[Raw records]
********************

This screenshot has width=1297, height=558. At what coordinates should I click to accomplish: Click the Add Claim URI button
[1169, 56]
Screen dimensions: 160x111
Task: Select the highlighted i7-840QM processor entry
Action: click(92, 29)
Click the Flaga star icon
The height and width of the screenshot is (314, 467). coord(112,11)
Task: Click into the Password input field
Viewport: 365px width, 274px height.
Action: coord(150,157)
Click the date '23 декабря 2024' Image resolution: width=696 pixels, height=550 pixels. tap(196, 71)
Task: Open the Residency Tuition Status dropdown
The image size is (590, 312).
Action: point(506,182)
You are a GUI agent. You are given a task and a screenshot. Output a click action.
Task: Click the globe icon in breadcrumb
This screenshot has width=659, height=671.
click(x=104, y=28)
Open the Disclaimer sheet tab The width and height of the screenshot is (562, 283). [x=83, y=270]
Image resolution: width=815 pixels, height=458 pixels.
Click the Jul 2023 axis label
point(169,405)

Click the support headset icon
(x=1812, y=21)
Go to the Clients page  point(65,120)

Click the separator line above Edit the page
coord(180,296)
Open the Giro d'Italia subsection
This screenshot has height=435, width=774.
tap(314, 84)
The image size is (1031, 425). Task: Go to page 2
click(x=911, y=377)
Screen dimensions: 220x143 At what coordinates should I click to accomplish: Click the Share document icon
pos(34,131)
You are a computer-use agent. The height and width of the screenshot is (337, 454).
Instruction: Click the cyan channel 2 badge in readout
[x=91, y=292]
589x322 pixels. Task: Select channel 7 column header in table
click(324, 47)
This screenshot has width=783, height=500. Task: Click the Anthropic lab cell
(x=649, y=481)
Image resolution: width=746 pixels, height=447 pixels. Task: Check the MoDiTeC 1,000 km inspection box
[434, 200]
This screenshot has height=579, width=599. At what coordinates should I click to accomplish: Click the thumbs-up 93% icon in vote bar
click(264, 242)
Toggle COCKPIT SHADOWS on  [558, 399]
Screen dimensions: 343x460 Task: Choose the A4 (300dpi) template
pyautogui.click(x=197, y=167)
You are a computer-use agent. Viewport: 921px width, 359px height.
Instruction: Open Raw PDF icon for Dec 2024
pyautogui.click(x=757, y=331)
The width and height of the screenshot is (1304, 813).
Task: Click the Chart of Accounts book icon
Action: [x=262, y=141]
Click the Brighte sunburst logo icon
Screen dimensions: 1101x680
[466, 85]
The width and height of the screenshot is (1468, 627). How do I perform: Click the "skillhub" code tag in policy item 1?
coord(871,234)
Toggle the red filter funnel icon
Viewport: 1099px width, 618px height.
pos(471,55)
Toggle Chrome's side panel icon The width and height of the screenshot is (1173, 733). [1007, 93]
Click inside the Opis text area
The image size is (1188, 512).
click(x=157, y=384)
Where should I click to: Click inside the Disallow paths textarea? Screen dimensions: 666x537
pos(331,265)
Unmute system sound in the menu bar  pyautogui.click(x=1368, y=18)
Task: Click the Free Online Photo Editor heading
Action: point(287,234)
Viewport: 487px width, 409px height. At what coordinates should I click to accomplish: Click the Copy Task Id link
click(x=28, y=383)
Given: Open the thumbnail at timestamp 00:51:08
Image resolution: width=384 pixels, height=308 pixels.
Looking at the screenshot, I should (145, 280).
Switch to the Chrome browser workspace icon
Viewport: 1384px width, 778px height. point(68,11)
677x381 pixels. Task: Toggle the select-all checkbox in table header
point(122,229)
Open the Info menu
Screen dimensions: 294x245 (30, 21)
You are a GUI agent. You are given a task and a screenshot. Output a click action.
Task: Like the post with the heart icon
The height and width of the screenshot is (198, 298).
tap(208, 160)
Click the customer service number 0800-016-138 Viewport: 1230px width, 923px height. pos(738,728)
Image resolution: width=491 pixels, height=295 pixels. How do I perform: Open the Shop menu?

********************

Job
Could you return all of the entries above verbatim, with every line left unchanged?

Exercise output
This screenshot has width=1297, height=558. At what coordinates should I click to accomplish: Click the Add Claim URI button
[1169, 56]
Screen dimensions: 160x111
Task: Select the highlighted i7-840QM processor entry
Action: click(92, 29)
Click the Flaga star icon
The height and width of the screenshot is (314, 467). coord(112,11)
Task: Click into the Password input field
Viewport: 365px width, 274px height.
Action: coord(150,157)
Click the date '23 декабря 2024' Image resolution: width=696 pixels, height=550 pixels. tap(196, 71)
Task: Open the Residency Tuition Status dropdown
The image size is (590, 312).
Action: point(506,182)
You are a GUI agent. You are given a task and a screenshot. Output a click action.
Task: Click the globe icon in breadcrumb
This screenshot has width=659, height=671.
click(x=104, y=28)
Open the Disclaimer sheet tab The width and height of the screenshot is (562, 283). [x=83, y=270]
Image resolution: width=815 pixels, height=458 pixels.
Click the Jul 2023 axis label
point(169,405)

Click the support headset icon
(x=1812, y=21)
Go to the Clients page  point(65,120)

Click the separator line above Edit the page
coord(180,296)
Open the Giro d'Italia subsection
This screenshot has height=435, width=774.
tap(314, 84)
The image size is (1031, 425). Task: Go to page 2
click(x=911, y=377)
Screen dimensions: 220x143 At what coordinates should I click to accomplish: Click the Share document icon
pos(34,131)
You are a computer-use agent. The height and width of the screenshot is (337, 454).
Instruction: Click the cyan channel 2 badge in readout
[x=91, y=292]
589x322 pixels. Task: Select channel 7 column header in table
click(324, 47)
This screenshot has width=783, height=500. Task: Click the Anthropic lab cell
(x=649, y=481)
Image resolution: width=746 pixels, height=447 pixels. Task: Check the MoDiTeC 1,000 km inspection box
[434, 200]
This screenshot has height=579, width=599. At what coordinates should I click to accomplish: Click the thumbs-up 93% icon in vote bar
click(264, 242)
Toggle COCKPIT SHADOWS on  [558, 399]
Screen dimensions: 343x460 Task: Choose the A4 (300dpi) template
pyautogui.click(x=197, y=167)
You are a computer-use agent. Viewport: 921px width, 359px height.
Instruction: Open Raw PDF icon for Dec 2024
pyautogui.click(x=757, y=331)
The width and height of the screenshot is (1304, 813).
Task: Click the Chart of Accounts book icon
Action: [x=262, y=141]
Click the Brighte sunburst logo icon
Screen dimensions: 1101x680
[466, 85]
The width and height of the screenshot is (1468, 627). How do I perform: Click the "skillhub" code tag in policy item 1?
coord(871,234)
Toggle the red filter funnel icon
Viewport: 1099px width, 618px height.
pos(471,55)
Toggle Chrome's side panel icon The width and height of the screenshot is (1173, 733). [1007, 93]
Click inside the Opis text area
The image size is (1188, 512).
click(x=157, y=384)
Where should I click to: Click inside the Disallow paths textarea? Screen dimensions: 666x537
pos(331,265)
Unmute system sound in the menu bar  pyautogui.click(x=1368, y=18)
Task: Click the Free Online Photo Editor heading
Action: point(287,234)
Viewport: 487px width, 409px height. At what coordinates should I click to accomplish: Click the Copy Task Id link
click(x=28, y=383)
Given: Open the thumbnail at timestamp 00:51:08
Image resolution: width=384 pixels, height=308 pixels.
Looking at the screenshot, I should (145, 280).
Switch to the Chrome browser workspace icon
Viewport: 1384px width, 778px height. point(68,11)
677x381 pixels. Task: Toggle the select-all checkbox in table header
point(122,229)
Open the Info menu
Screen dimensions: 294x245 (30, 21)
You are a GUI agent. You are given a task and a screenshot. Output a click action.
Task: Like the post with the heart icon
The height and width of the screenshot is (198, 298).
tap(208, 160)
Click the customer service number 0800-016-138 Viewport: 1230px width, 923px height. pos(738,728)
Image resolution: width=491 pixels, height=295 pixels. How do I perform: Open the Shop menu?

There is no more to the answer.